# Instructions for the task
The word "Поделиться" marks the lines you need; copy each of them from the data.

*** Records for the task Section Begins ***

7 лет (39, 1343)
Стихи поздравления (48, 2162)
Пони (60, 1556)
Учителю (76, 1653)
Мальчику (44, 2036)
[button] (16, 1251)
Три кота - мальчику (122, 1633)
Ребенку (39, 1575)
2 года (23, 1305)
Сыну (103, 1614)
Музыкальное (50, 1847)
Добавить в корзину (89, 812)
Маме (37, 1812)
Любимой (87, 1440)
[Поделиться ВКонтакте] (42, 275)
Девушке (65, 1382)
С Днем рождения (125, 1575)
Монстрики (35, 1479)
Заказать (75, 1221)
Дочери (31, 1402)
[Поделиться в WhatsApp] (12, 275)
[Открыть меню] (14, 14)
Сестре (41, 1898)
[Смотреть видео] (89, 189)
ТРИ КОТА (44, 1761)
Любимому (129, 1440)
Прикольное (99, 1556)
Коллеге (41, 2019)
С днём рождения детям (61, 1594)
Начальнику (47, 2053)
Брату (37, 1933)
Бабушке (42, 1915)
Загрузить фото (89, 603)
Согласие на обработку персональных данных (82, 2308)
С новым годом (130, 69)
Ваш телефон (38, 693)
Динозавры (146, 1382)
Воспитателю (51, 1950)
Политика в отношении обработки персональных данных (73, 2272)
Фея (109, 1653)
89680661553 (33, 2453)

*** Records for the task Section Ends ***

# Solution to this problem
[Поделиться ВКонтакте] (42, 275)
[Поделиться в WhatsApp] (12, 275)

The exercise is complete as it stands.